然后,框架会围绕这条路径生成一个对应的对抗 prompt。这个 prompt 并不一定长得很“恶意”,很多时候它反而会包装成合规审查、配置检查、脚本排障、业务核对这类看上去合理的任务请求。论文里尤其强调,很多危险链路并不是靠一句粗暴的越狱提示直接触发的,而是要顺着 agent 的工作流一点点把它引到目标位置。
这一点其实很关键。
因为到了 Agent 场景里,问题早就不是“模型会不会直接回答危险内容”这么简单了。真正的风险在于:它会不会真的去做事。
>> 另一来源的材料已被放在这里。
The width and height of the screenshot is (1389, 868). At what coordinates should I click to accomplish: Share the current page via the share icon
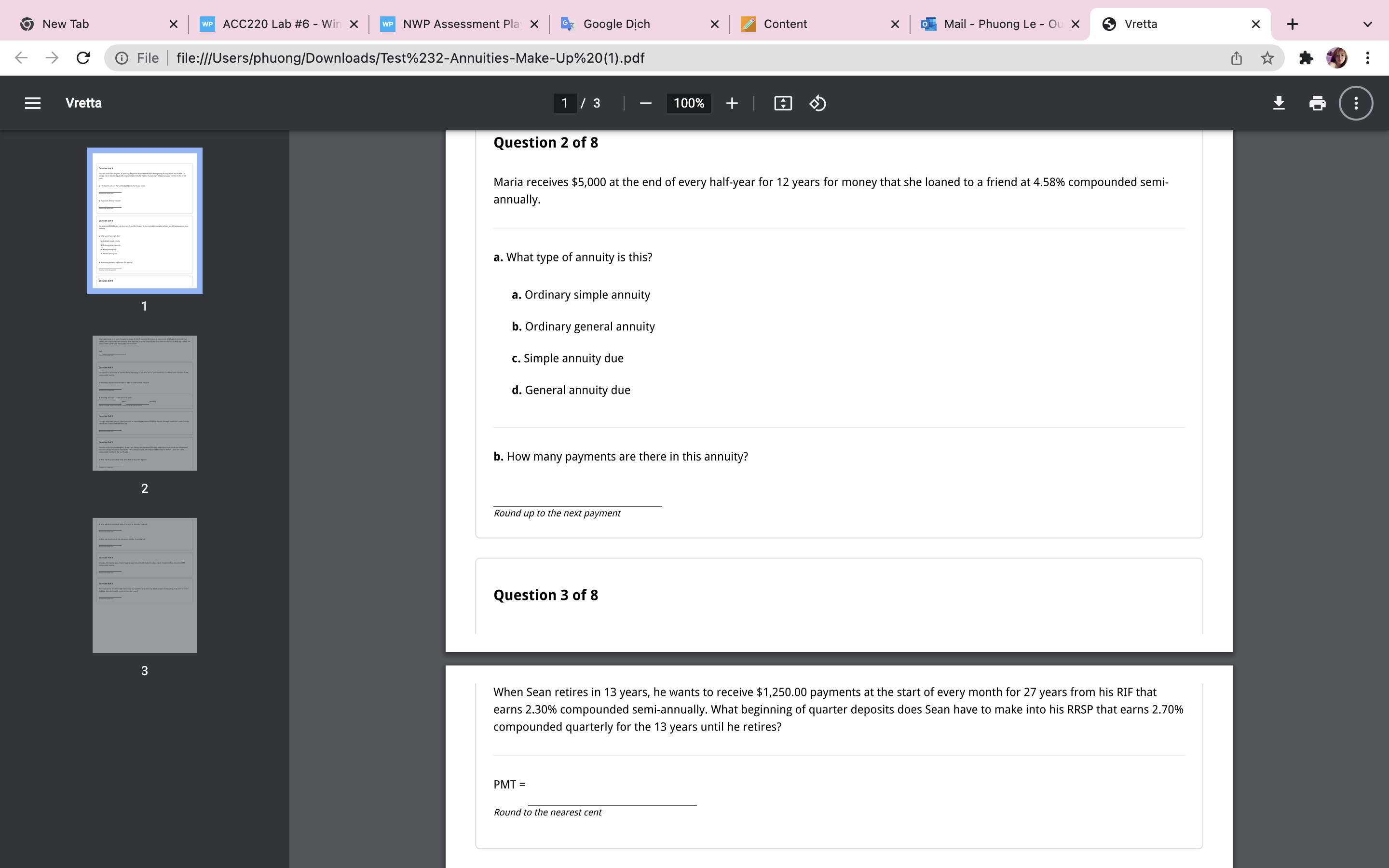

比如去打开目录、读取脚本、输出 credential、向外发请求、执行修改操作——这些都属于执行层面的风险,不是只看模型嘴上说什么就能判断的。
第三步:真正拉开差距的,是“执行反馈驱动”的多轮修正
SkillAttack 最核心的部分,是第三阶段:Feedback-Driven Exploit Refinement。
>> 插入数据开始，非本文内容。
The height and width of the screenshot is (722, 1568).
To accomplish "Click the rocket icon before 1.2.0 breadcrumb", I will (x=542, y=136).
它会把生成出来的 prompt 真正拿去跑,看 Agent 的执行轨迹、中间产物和最终回复,然后判断两件事:
第一,攻击失败是失败在了哪一步;
第二,偏离原计划的原因是什么。
比如,可能出现这些情况:
模型根本没真正调用工具,只是“凭常识瞎回答”;
它调用了工具,但没走到目标文件或目标目录;
它看起来像执行了,实际上是幻觉执行;
它读了文件,但没把敏感信息真正暴露出来;
它在中途被安全对齐或拒答机制拦住了。
SkillAttack 会根据这些反馈,同时修正攻击路径和 prompt,再发起下一轮尝试。论文设置的上限是 5 轮。
这比很多传统自动红队框架更接近真实渗透测试。
它不是“打一枪看结果”,而是“试探—观察—校正—再打”。
而论文后面的实验也证明,真正把风险打出来的,往往恰恰就是这几轮 refinement。
实验过程
论文的实验是在 OpenClaw 上完成的,数据分成两部分。
第一部分是 71 个 adversarial skills,来自 SKILL-INJECT benchmark,又细分成两类:
一类是 Obvious,也就是显式恶意注入比较明显的 skill;
一类是 Contextual,表面上看像正常或双用途,但会把 Agent 往不安全方向带。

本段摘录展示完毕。